Notebook created with help from [Gemma fine-tuning documentation](https://github.com/huggingface/notebooks/blob/main/peft/gemma_7b_english_quotes.ipynb).

## Fine-Tuning in Google Colab

According to [Gemma's HuggingFace Space](https://huggingface.co/google/gemma-7b), this fine-tuning code can be run on a free instance of Google Colab using the available GPU runtime. To change your runtime to GPU, select "Runtime"-> ""Change Runtime Type" -> GPU.
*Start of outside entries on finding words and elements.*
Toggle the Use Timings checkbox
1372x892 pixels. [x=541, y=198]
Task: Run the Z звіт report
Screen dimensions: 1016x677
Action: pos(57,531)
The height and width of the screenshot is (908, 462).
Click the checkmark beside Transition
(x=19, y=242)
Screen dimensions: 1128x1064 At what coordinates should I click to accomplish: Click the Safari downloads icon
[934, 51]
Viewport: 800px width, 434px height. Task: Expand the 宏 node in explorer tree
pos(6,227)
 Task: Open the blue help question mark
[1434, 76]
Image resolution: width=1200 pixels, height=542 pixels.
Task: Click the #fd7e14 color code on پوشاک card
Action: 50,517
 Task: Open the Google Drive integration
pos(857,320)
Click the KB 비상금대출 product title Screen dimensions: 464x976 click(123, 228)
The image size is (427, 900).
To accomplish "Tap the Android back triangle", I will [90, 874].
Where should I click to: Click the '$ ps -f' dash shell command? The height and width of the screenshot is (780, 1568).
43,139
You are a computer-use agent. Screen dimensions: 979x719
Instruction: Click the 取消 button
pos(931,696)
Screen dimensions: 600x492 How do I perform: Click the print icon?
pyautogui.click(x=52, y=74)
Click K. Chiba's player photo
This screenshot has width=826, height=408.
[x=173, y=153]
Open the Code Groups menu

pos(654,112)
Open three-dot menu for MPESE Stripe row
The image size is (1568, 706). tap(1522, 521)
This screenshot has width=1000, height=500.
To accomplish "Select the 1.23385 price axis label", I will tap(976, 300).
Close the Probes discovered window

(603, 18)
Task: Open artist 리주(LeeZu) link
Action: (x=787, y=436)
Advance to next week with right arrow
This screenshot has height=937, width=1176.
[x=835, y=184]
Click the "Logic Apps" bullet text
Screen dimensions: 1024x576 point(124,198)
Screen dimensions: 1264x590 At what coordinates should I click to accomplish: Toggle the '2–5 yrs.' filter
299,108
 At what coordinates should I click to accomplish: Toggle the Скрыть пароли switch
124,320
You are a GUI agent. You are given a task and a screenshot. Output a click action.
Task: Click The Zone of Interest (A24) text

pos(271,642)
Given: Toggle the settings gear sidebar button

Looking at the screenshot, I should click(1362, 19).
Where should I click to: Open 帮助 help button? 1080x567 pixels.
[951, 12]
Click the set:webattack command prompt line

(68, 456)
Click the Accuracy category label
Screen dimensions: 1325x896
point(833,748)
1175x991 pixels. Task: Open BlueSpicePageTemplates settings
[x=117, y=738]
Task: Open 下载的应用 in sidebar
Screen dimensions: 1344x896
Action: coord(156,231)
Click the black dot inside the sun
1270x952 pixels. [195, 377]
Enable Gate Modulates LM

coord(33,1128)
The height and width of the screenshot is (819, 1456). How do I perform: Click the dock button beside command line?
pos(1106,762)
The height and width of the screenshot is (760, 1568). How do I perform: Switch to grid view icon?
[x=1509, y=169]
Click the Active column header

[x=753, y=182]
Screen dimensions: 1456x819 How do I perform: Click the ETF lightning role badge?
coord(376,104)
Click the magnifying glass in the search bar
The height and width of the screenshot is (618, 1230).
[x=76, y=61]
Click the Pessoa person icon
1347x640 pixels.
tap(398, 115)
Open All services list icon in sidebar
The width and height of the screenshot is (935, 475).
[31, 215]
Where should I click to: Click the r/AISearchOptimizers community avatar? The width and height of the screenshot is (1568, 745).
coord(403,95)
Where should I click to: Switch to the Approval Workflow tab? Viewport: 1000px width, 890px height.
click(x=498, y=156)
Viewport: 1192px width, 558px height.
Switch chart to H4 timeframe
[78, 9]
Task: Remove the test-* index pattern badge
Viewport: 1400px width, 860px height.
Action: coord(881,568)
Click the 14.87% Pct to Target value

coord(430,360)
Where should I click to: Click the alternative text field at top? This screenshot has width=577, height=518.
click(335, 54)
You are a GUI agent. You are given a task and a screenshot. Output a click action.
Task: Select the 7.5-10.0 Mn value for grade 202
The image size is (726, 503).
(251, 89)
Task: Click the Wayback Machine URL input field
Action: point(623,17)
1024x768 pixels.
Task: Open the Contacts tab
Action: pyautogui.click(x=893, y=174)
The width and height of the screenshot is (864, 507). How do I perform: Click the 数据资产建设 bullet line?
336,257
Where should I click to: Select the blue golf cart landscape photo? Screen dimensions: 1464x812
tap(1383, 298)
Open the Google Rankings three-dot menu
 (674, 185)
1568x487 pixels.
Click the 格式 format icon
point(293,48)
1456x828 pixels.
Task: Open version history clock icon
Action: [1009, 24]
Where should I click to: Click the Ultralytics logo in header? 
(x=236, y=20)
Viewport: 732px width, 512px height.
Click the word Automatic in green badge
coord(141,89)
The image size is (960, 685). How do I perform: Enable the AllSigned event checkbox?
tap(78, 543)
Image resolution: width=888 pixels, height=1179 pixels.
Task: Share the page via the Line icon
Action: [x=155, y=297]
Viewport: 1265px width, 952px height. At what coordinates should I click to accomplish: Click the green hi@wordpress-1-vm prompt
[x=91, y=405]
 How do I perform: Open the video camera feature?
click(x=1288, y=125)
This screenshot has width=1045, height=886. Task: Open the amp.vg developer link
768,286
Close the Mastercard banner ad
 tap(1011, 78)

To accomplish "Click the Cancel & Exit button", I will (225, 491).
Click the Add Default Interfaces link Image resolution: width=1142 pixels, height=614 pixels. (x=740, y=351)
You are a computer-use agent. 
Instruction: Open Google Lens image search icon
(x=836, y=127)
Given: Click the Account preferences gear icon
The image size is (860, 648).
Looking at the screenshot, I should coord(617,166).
If for any reason you are not able to use a GPU, you may see the cells indicated for use on CPU.

### Libraries and APIs

To access Gemma, you need a [HuggingFace](www.huggingface.co) account and a HuggingFace API Token with read-only permissions (In HF: Profile -> Settings -> Access Tokens). Additionally, you need to visit [Gemma's HuggingFace Space](https://huggingface.co/google/gemma-7b) and click the button to accept their terms of use. After accepting the terms, access should be immediately granted.

In [1]:
import os
import getpass
os.environ["HF_TOKEN"] = getpass.getpass("Enter your HuggingFace token: ")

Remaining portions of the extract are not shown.